Multilingual techniques in content management systems

Default language

Eionet sites must fall back to English if there is no Accept-Language line, or it contains only languages not supported by the website. This is better than RFC2616's recommendation to send the 406 error code.

Source language

The source language of Eionet sites is English. There can not be no source language. What does this mean? It means, that if the content manager changes the text in the source language, all the other translations of the text must be flagged as obsolete. This does not apply in the other direction.

Consider a website that has been translated into five languages already. Now the webmaster has discovered a usability issue. When visitors see "Sites", they don't realize the words also covers seas. He therefore updates the English texts from "sites" to "sites and seas" wherever there is space for the longer text.

Now, the system can either: 1) require him to painstakingly keep notes over which texts have changed, and then tell the translators which ones need reviewing, 2) let the translators review all 6000 texts for differences from the English version or 3) have the system keep track of which translations are obsolete with regards to the English text.

Coding calls to the translation

A webapplication is composed of many small texts, and the multilinguality functionality can in essence be implemented in two ways, shown with side-effects:

To use the text in the source language as the key in the same database:

Welcome to EionetdeWillkommen bei Eionet
Welcome to EionetdaVelkommen til Eionet

In the source code you would see PHP code like this: <h1><?php translate('Welcome to Eionet',$lang)?></h1>

Sideeffects:

  1. Can require some pretty long lookup keys. This is not a problem as you can hash (MD5 or something else) the key before making the database query.
  2. If the system can't contact the database or is unable to do the translation it can fall back and show the source text.
  3. The is better separation between the developer and the translator. The only thing the developer has to do is to put the same function call around the texts needing translation. In GNU gettext this function call is shortened to '_("text")'.
  4. If you want to change the text you must do it in the source code, and not in the database. This is not necessarily a bad thing: Uncontrolled editing of the source texts can compromise the system's integrity.
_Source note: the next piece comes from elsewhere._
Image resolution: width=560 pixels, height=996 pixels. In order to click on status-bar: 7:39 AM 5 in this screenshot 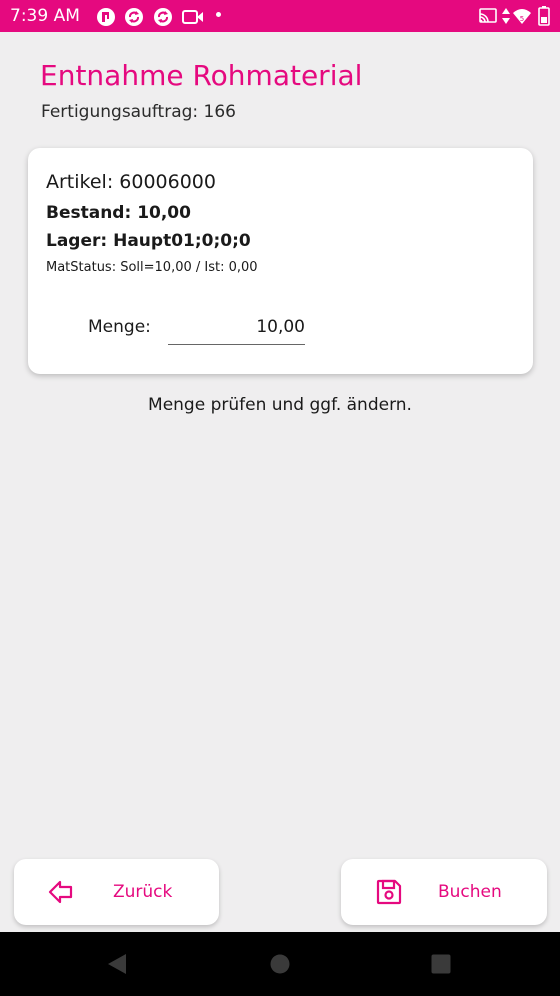, I will do `click(280, 16)`.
To put all text strings in a database keyed on an identifier and a language code, such as:

headline_01enWelcome to Eionet
headline_01deWillkommen bei Eionet
headline_01daVelkommen til Eionet

In the source code you would see PHP code like this: <h1><?php lookup('headline_01',$lang)?></h1>

Sideeffects:

  1. You can edit all texts. This is nice if you use your translation table as a content management system. Again: Uncontrolled editing of the source texts can compromise the system's integrity.
  2. The technique is more flexible, as two texts that in the source language would be the same word, but in one of the translations would be two words, can be coded as two different identifiers.
  3. The application doesn't have a natural source language anymore. You have to declare one in the database. And this is where the programmer usually fails. What should happen if the English text is changed from "Welcome to Eionet" to "Welcome to EWindows"? If you don't declare a source language, in this case English, you don't know that the German and Danish texts are obsolete and must be retranslated.
  4. With only short identifiers in the source code where there usually are plain text, the developer's burden is increased. He will have to imagine the user interface when he programs, and each text phrase he needs must be entered into the translation database.

One can also argue that the first technique doesn't require the developer to register his text key in a database for the application to work. This is an inverted argument. Normally a script will be written to harvest all translatable strings from the source files and register them in the message catalog.

Conclusion: It depends on the circumstances, but given the better separation between developer and translator in technique one, this technique is the Eionet best practice.